Reemplaza "hamburger navigation menu" por "main navigation menu" en el tramo de los datos que va desde el principio hasta la línea que contiene "1512x804 pixels. [x=54, y=142]", ambos extremos incluidos. Copia ese tramo con el cambio y deja todo lo demás igual.

## Contenido de datos
· · · ·
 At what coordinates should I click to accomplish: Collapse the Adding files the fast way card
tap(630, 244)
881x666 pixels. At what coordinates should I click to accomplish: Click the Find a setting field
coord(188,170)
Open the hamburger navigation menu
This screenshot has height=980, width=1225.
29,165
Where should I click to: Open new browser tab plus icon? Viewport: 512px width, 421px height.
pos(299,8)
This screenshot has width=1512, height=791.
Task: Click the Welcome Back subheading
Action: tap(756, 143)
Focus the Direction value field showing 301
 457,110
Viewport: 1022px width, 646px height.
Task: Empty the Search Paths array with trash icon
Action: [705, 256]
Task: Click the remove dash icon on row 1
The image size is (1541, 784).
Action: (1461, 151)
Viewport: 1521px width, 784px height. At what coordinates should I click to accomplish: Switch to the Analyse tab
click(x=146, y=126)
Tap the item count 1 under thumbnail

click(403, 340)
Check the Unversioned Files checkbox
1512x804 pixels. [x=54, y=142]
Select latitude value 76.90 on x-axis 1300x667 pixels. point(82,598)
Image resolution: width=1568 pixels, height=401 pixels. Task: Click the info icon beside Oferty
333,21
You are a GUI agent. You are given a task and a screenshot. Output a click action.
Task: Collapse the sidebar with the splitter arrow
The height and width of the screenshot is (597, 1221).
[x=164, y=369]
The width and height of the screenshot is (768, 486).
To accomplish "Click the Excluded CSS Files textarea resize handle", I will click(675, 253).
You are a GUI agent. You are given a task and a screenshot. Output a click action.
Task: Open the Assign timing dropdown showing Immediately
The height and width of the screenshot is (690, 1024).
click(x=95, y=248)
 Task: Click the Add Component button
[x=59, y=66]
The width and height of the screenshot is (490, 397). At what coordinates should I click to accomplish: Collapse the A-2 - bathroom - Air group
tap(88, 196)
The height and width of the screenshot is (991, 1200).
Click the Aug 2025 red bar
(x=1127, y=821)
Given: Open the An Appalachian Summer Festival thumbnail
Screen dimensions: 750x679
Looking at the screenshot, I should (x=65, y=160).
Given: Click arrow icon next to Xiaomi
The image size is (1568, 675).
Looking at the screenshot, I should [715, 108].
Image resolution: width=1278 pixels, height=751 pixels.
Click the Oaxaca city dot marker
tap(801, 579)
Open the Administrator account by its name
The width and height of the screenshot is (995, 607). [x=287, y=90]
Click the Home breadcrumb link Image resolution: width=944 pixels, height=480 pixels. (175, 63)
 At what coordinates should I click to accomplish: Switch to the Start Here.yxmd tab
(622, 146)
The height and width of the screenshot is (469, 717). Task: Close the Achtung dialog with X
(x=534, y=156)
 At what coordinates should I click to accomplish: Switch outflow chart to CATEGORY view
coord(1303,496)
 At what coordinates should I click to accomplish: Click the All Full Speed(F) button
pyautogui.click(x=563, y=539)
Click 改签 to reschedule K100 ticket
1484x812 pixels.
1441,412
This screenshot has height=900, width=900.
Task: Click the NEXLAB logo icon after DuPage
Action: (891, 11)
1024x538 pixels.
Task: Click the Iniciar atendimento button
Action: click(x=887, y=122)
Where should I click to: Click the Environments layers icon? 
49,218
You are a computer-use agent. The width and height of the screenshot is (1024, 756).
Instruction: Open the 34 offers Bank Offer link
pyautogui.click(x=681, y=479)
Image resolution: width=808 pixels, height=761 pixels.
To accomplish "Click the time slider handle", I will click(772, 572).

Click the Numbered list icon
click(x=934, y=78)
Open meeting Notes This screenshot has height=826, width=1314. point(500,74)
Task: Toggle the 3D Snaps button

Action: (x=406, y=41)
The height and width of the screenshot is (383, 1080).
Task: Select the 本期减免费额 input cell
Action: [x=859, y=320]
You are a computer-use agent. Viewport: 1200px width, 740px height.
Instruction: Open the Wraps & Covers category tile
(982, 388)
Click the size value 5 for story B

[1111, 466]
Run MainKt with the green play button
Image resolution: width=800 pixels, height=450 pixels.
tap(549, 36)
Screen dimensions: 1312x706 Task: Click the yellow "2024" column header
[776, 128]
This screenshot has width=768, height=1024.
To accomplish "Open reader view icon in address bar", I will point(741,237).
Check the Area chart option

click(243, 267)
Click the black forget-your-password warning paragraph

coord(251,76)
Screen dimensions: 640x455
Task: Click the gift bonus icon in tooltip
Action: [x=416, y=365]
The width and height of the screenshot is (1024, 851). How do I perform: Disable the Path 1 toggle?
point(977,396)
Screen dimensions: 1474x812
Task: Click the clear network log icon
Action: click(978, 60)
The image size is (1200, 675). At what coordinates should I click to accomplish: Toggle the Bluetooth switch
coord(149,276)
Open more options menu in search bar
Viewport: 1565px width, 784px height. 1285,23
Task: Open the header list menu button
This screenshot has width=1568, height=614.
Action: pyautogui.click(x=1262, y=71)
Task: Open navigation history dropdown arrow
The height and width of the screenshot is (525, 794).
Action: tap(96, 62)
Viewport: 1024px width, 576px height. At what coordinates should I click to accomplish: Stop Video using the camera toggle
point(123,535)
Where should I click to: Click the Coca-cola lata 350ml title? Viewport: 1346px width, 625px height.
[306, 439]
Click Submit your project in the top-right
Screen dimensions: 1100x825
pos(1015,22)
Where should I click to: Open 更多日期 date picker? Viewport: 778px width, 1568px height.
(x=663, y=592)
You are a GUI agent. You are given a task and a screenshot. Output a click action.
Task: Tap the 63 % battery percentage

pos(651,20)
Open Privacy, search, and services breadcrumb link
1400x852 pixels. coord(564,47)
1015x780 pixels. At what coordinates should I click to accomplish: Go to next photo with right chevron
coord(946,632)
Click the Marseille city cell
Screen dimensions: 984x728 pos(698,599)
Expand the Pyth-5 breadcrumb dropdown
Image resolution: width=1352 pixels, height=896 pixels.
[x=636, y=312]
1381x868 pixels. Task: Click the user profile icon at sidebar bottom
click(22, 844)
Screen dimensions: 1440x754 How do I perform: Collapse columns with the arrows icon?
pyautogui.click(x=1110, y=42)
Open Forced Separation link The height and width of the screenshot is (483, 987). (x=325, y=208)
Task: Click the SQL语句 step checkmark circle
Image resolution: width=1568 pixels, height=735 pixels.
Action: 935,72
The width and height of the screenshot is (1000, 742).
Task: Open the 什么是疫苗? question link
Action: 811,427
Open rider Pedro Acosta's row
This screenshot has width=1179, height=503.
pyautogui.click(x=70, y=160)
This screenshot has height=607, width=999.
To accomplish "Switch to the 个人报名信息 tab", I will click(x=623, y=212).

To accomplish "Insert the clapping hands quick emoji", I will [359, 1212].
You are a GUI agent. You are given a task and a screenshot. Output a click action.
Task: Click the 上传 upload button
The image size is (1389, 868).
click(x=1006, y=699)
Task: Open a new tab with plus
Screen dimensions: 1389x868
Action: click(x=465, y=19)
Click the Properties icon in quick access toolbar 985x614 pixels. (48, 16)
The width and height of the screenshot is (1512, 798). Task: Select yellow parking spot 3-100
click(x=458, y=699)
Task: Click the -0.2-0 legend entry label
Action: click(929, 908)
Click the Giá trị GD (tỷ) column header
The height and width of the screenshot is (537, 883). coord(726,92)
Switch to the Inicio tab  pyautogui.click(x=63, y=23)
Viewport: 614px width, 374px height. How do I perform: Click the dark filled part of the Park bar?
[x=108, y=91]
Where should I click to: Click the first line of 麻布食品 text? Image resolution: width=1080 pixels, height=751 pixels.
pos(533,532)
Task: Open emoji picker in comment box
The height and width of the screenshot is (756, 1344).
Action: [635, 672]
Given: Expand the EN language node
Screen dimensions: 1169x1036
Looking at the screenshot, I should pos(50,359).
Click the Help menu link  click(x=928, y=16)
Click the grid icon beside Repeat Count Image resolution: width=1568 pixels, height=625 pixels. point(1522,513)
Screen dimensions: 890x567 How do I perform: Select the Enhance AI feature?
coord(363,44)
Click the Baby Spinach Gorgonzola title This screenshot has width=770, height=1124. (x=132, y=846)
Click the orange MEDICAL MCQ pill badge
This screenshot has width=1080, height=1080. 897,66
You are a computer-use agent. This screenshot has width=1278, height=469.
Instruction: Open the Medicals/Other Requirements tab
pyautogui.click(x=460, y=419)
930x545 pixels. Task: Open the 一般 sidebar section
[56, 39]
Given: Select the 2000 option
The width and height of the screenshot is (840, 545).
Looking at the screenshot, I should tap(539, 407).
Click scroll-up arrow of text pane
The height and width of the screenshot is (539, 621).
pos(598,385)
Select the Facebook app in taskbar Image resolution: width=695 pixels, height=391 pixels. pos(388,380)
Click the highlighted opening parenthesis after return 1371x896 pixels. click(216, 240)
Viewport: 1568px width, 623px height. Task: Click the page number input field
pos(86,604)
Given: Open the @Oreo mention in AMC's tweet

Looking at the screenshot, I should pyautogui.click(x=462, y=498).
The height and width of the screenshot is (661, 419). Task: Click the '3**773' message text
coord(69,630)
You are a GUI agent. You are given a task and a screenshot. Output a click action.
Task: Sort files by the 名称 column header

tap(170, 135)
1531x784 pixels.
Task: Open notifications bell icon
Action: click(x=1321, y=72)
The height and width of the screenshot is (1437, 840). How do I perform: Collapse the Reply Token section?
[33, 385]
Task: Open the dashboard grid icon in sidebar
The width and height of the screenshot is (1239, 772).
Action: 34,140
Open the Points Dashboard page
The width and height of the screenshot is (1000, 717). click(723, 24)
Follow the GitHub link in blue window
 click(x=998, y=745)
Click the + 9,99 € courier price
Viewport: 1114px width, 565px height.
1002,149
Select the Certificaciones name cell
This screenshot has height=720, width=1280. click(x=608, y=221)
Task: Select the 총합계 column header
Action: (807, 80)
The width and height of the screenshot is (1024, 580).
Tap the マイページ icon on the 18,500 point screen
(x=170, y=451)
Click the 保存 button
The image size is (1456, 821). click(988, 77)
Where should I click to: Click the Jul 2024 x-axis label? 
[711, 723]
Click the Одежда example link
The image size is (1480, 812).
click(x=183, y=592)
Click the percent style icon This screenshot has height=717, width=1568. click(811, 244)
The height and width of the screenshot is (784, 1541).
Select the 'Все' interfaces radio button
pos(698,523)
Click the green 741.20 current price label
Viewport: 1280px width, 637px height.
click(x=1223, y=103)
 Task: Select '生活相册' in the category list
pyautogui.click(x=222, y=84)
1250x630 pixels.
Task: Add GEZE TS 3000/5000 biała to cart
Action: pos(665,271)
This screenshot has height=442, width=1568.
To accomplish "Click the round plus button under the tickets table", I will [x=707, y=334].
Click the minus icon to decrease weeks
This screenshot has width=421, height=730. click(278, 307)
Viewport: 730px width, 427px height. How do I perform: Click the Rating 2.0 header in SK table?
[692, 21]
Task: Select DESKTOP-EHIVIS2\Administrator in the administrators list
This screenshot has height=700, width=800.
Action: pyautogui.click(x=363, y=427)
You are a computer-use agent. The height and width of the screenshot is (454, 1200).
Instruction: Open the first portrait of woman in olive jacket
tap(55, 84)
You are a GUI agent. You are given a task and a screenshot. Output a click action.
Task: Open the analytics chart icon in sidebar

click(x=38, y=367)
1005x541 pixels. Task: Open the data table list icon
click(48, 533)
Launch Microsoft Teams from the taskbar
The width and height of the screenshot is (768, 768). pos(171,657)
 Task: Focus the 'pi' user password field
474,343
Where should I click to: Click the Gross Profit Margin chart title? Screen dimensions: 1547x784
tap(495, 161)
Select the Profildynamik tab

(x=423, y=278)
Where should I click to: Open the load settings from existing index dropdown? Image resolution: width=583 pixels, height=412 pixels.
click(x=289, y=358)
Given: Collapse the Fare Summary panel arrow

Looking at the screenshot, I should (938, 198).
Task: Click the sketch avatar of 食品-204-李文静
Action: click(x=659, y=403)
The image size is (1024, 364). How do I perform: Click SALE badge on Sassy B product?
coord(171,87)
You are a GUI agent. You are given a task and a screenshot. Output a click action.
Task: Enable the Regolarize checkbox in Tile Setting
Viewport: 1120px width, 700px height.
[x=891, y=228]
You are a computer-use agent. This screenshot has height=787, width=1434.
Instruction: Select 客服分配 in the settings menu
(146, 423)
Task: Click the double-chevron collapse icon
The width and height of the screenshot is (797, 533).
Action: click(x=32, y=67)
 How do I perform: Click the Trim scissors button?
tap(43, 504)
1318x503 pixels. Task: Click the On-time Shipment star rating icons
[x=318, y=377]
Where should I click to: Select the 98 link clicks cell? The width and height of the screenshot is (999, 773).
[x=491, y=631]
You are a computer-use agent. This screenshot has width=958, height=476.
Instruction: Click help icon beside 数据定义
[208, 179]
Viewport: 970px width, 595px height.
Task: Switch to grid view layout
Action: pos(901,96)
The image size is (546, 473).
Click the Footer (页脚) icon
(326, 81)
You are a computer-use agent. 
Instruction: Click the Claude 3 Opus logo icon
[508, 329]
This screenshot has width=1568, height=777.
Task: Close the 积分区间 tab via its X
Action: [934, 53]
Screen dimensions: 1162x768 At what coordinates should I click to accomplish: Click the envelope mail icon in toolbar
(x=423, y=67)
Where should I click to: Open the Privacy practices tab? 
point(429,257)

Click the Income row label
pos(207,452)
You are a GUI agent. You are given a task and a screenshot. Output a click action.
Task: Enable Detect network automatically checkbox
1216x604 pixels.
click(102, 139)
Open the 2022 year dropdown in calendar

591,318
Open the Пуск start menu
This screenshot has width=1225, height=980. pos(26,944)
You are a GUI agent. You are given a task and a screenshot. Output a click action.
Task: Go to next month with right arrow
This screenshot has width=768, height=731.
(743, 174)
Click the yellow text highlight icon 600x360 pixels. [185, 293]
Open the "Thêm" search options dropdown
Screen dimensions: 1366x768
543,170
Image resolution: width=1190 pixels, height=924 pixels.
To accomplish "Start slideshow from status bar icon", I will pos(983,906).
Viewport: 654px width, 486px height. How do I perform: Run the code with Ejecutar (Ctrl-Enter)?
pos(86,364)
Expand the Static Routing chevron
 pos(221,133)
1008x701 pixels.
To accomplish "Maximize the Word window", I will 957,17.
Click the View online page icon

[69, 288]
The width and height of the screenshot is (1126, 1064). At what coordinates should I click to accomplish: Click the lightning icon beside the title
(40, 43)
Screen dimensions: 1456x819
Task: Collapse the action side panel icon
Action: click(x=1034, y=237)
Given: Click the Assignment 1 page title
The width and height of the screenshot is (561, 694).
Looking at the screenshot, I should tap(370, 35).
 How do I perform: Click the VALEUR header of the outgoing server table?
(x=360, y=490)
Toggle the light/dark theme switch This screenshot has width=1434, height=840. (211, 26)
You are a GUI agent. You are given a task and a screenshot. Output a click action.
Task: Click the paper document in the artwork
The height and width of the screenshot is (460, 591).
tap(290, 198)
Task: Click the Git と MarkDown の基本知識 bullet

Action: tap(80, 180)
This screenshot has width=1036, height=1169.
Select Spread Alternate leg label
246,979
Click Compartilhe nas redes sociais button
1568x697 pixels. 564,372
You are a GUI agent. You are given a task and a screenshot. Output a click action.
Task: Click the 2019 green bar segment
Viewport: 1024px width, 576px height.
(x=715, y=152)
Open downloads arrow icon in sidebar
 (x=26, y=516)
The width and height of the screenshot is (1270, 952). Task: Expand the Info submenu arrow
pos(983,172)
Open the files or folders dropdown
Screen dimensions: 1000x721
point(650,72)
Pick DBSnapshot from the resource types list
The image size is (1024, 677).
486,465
· · · ·
## Respuesta esperada
 At what coordinates should I click to accomplish: Collapse the Adding files the fast way card
tap(630, 244)
881x666 pixels. At what coordinates should I click to accomplish: Click the Find a setting field
coord(188,170)
Open the main navigation menu
This screenshot has height=980, width=1225.
29,165
Where should I click to: Open new browser tab plus icon? Viewport: 512px width, 421px height.
pos(299,8)
This screenshot has width=1512, height=791.
Task: Click the Welcome Back subheading
Action: tap(756, 143)
Focus the Direction value field showing 301
 457,110
Viewport: 1022px width, 646px height.
Task: Empty the Search Paths array with trash icon
Action: [705, 256]
Task: Click the remove dash icon on row 1
The image size is (1541, 784).
Action: (1461, 151)
Viewport: 1521px width, 784px height. At what coordinates should I click to accomplish: Switch to the Analyse tab
click(x=146, y=126)
Tap the item count 1 under thumbnail

click(403, 340)
Check the Unversioned Files checkbox
1512x804 pixels. [x=54, y=142]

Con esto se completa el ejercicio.